Sometimes black and white just seems to work. And usually it’s apparent before I even set up the camera. Rarely do I convert images to black and white after I’ve shot them if I hadn’t planned on doing so beforehand.
This photo I shot a few winters ago, high on a ridge in Wrangell – St. Elias National Park. I like the backlit snow, and a slight breeze kicked up, blowing snow over the ridge.
I’m looking forward to getting out and shooting a bit more over the next couple of months; this winter has seen me tied to the computer more than I hoped, but hopefully that’s almpost past and I can go shoot a little bit more. Some of these old photos from past winters have inspired me to go do it some more, and I’m looking forward to getting out soon.
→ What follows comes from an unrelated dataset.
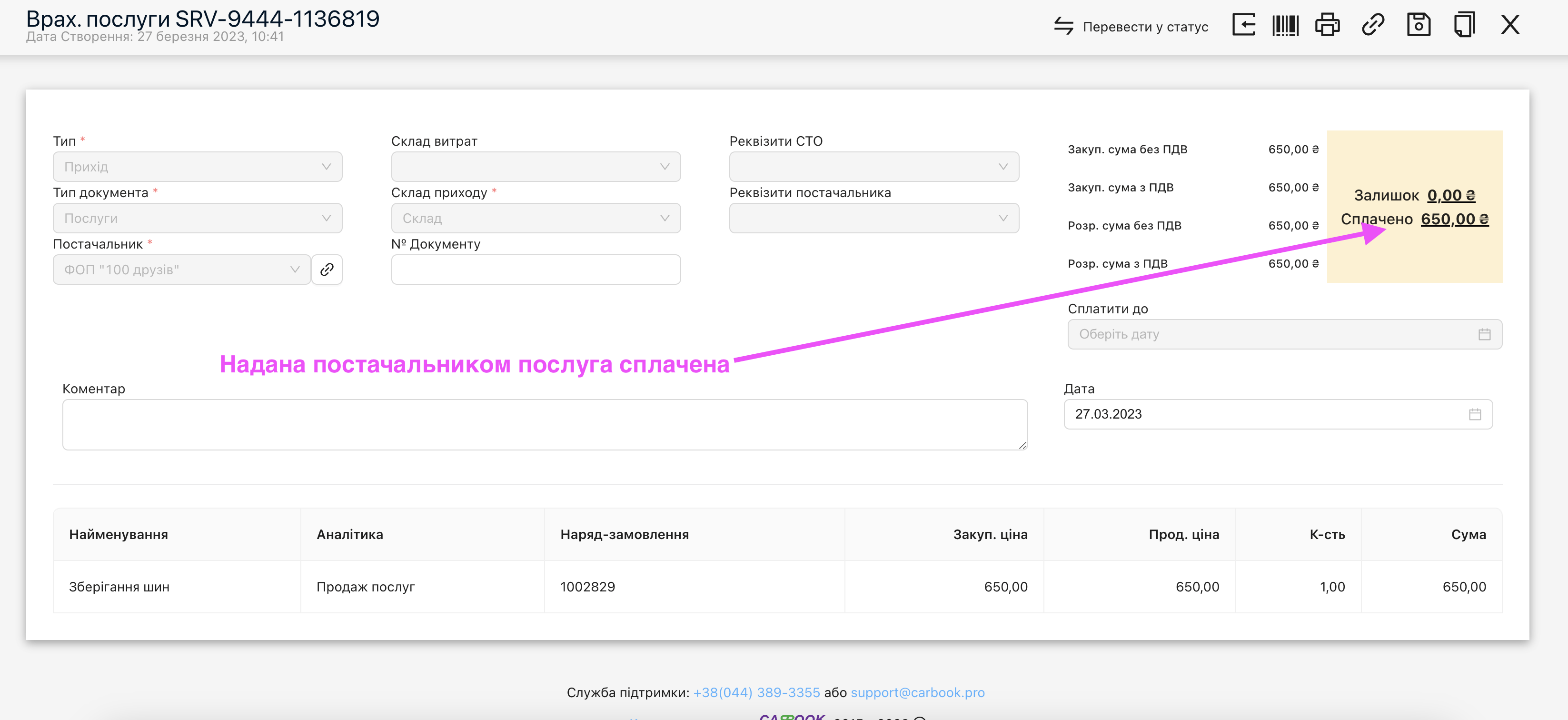1568x720 pixels.
Task: Open the Реквізити СТО dropdown
Action: coord(874,166)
The northern lights soar over Mt Drum and the Wrangell mountains.
A great night a couple nights back with the northern lights. Shooting from near Glennallen, the lights were awesome. The view across the Copper River Basin toward those amazing Wrangell Mountains got even better as the lights lit up the sky.
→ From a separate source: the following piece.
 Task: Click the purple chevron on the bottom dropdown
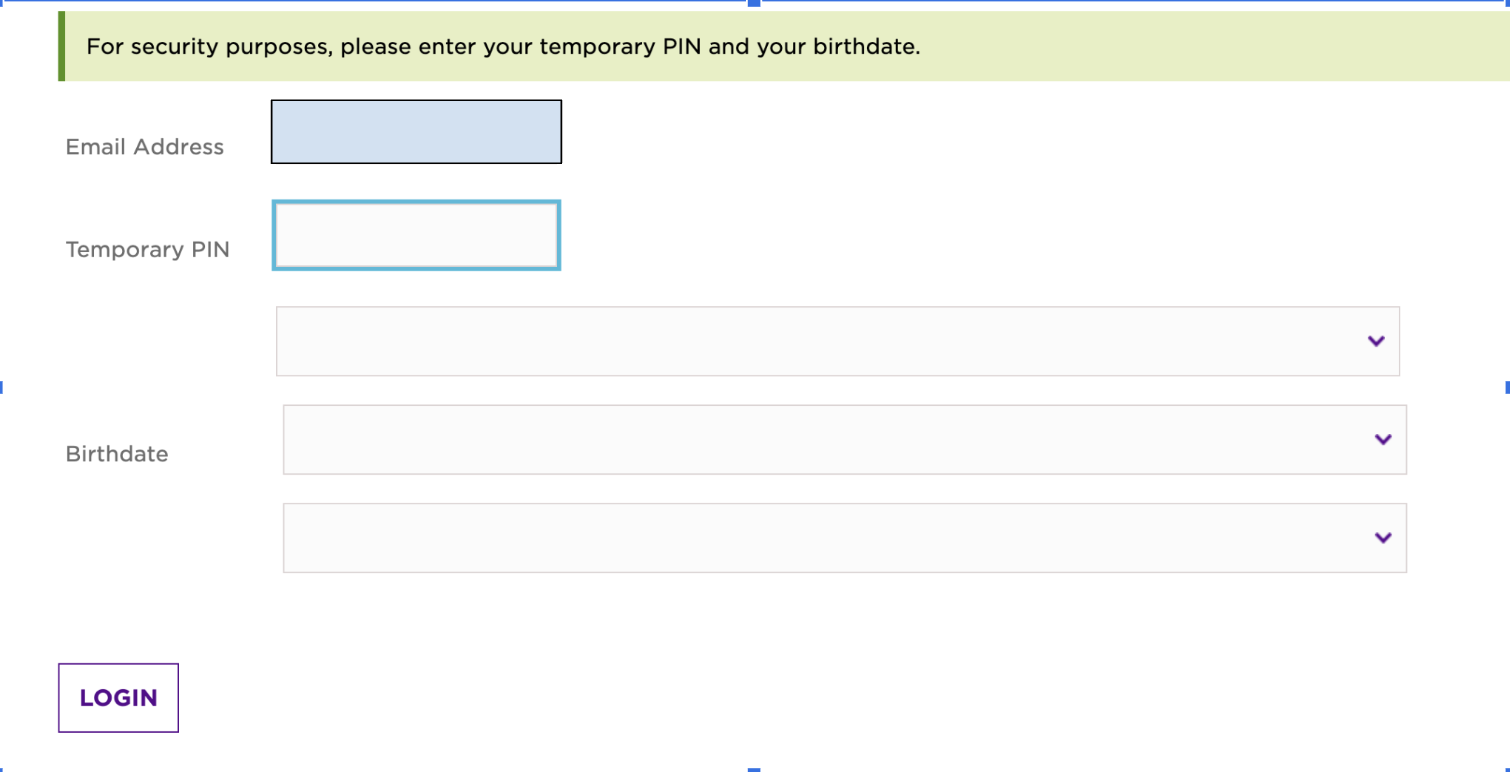[1383, 538]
The mountains here are Mt. Sanford (partially obscured by) and Mt Drum. Mount Sanford is the larger of the peaks, at 16,237′ and Mt Drum perhaps the best known of the Wrangell Mountains, is just over 12 000′ at 12,011′.
I’ve shot the Wrangell Mountains many times and the northern lights a few, but rarely have I had the good fortune to put the 2 together. Good times.
Mount Sanford, early morning, fall colors and a kettle pond, boreal forest, Wrangell – St. Elias National Park and Preserve, Alaska.
Mount Sanford, just after sunrise one gorgeous fall morning, is a real treat to see. Mount Sanford stands 16 237′ tall, is the 6th highest mountain in the United States, and the 4th highest mountain in Alaska. Mt. Sanford was first climbed in 1938 by noted mountaineer and photographer Bradford Washburn and his climbing partner Terris Morris.
Mount Sanford is one of the more regularly viewed mountains in the park, because it’s so clearly visible from the surrounding roads. Mounts Bona, and Saint Elias, for example, are both taller mountains, but are deep within the park’s backcountry.
Two favored viewing areas for Mt. Sanford are Simpson Hill Overlook and Willow Lake, both off the Richardson Highway near Glennallen, but I prefer the views from the Nabesna Road. Mt. Sanford towers over the expansive Copper River Basin, and is really a site to behold.